Y llegamos al testamento vital ante notario, quizá el único vínculo de este vudú con la realidad, porque comparece una notaria haciendo de sí misma. Y la difunta en ciernes pide que la velen en una habitación de hotel pintada de rojo, que le disparen al corazón, que la entierren con un libro de Baudelaire, que se oficie el rito cristiano, suene música de Bach y se lancen 101 salvas. Firma el testamento y coloca, en un pequeño ataúd blanco, a una niña negra. Los orígenes africanos de la humanidad. Algo que, en catalán, se llamaba antiguamente un ‘albat’, la criatura muerta antes del uso de razón, etimología que Liddell escenifica a la perfección, queriendo o sin querer. Y suenan las 101 salvas, sin dejarse ni una. Sobrevuela el escenario un poético cuervo digno de Poe. Un sobretítulo anuncia el Concierto para dos claves de Bach. Y estalla la Alegría de vivir de Ray Heredia mientras Liddell se enciende un cigarrillo, echa ceniza a sus cenizas y se contonea hasta que vamos a negro, entre el aplauso cerrado de un público enfervorecido. Es difícil morirse mejor. Un corte de mangas más glorioso a la muerte y a la platea. Y uno recuerda que el título completo de Nietzsche era El nacimiento de la tragedia desde el espíritu de la música. Y todo tiene un poco más de sentido.

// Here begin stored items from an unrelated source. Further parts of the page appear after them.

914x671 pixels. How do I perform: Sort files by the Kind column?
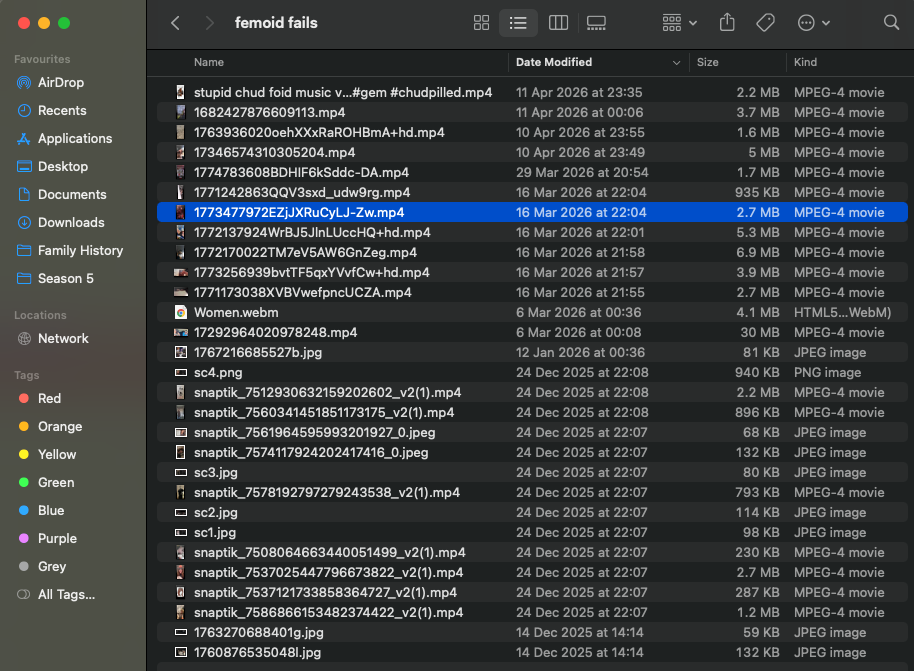(x=805, y=62)
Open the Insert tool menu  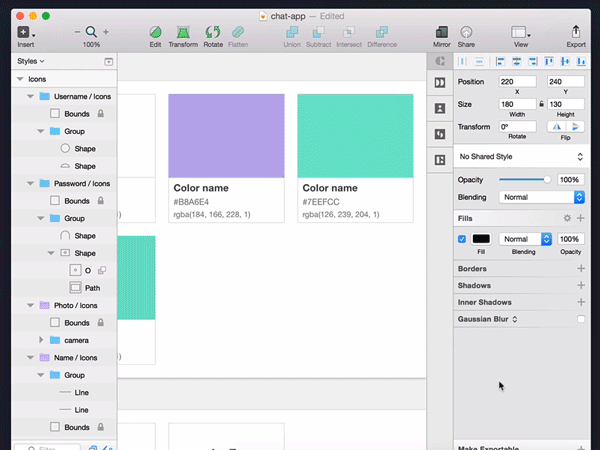pos(25,33)
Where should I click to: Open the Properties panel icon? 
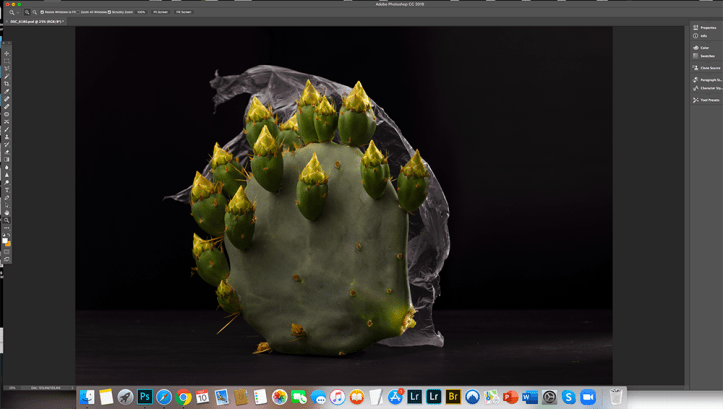(x=706, y=28)
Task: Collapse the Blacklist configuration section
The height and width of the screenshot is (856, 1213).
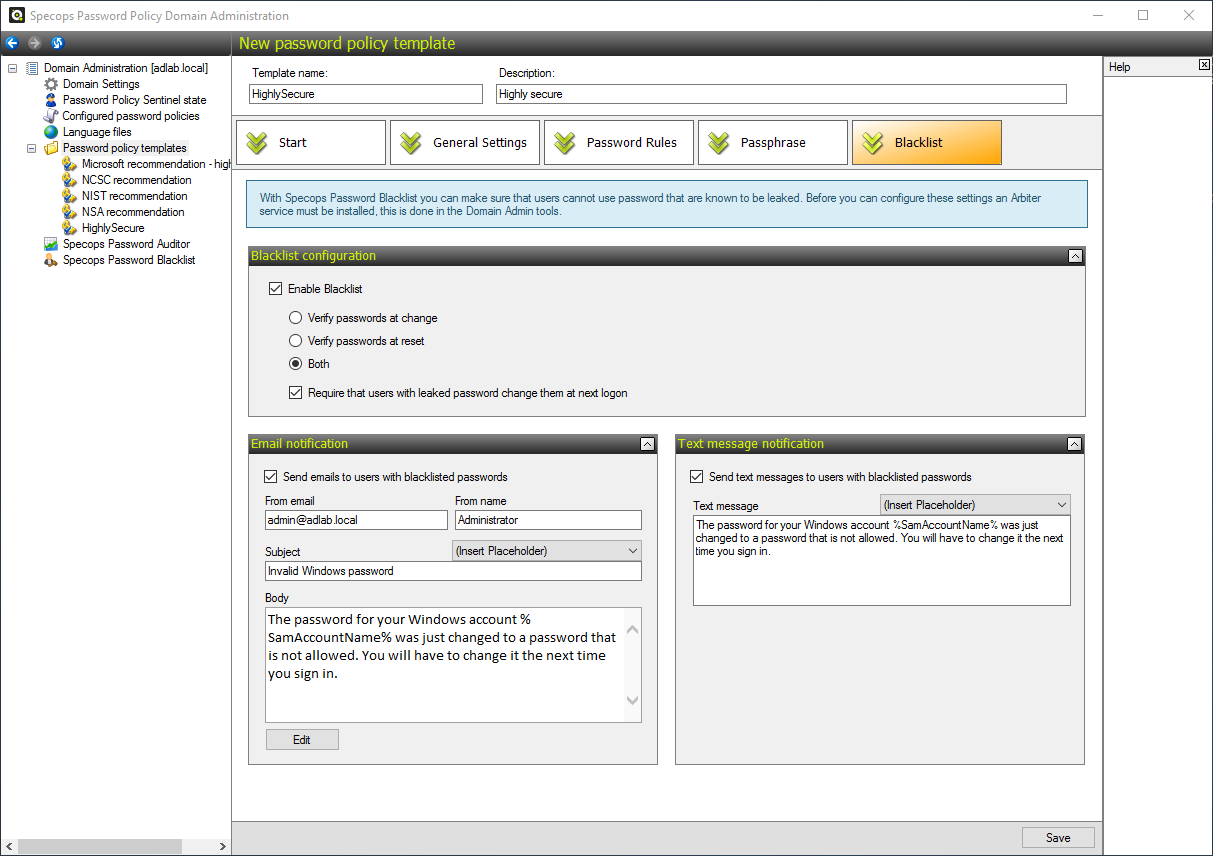Action: tap(1074, 256)
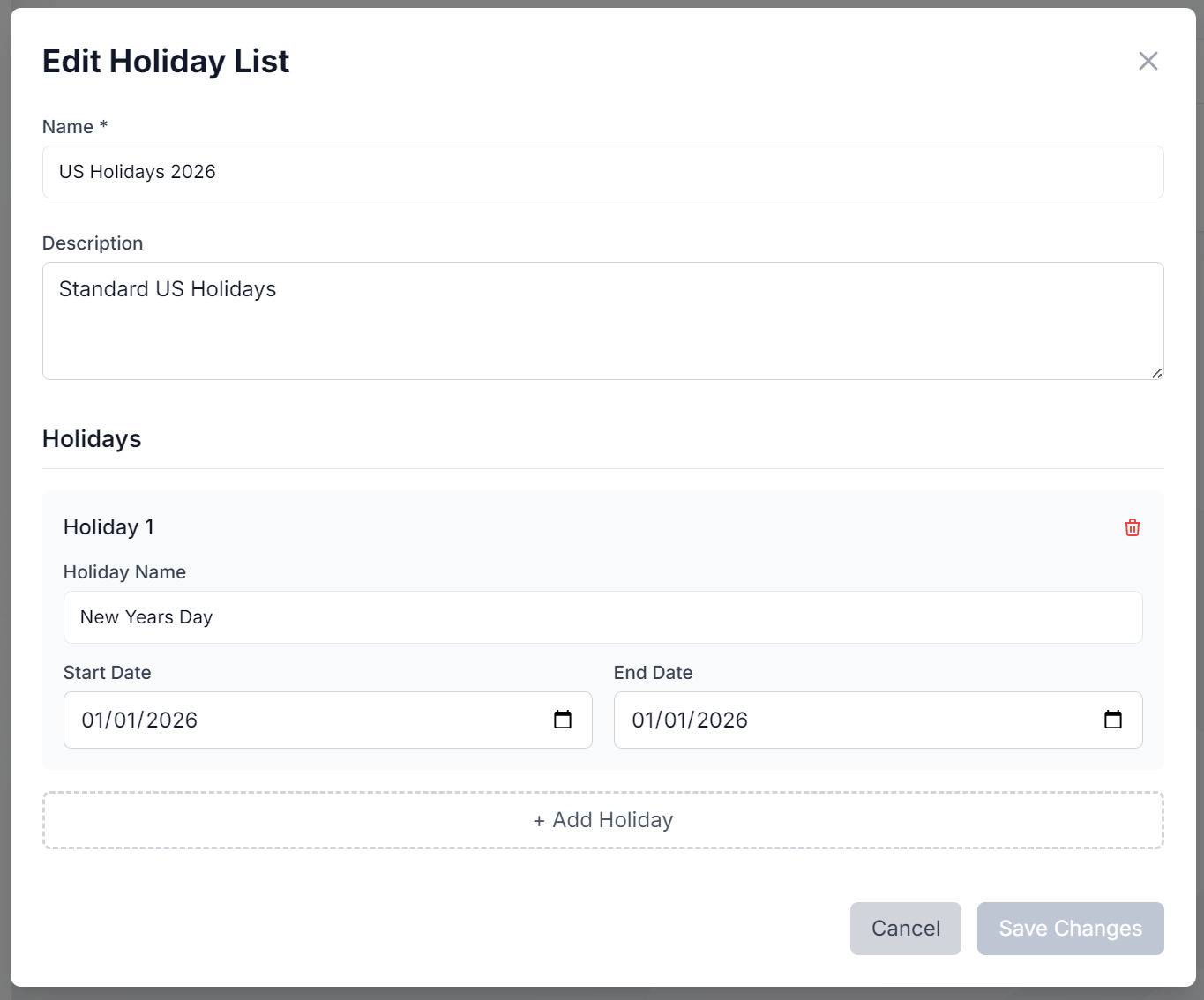Click the X to dismiss the dialog
This screenshot has width=1204, height=1000.
[x=1148, y=61]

Vudú (3318) Blixen es, probablemente, la obra maestra de Liddell hasta la fecha, la que mejor cifra, descifra y compendia todas sus muertes anteriores. No es el epitafio, sino el cenotafio. Un monumento fúnebre sin cuerpo, como el de su admirado Baudelaire en Montparnasse, donde no nos cansaremos de llevar flores, porque la falsa suicida ha escrito una obra sobre su muerte y le ha salido la obra de su vida. Así que los malvados espectadores que nos alimentamos de su sangre de pelícano podemos estar, en nuestra infinita mediocridad, felices y tranquilos. Hay quien sólo sabe morir de éxito. Tenemos Liddell para rato.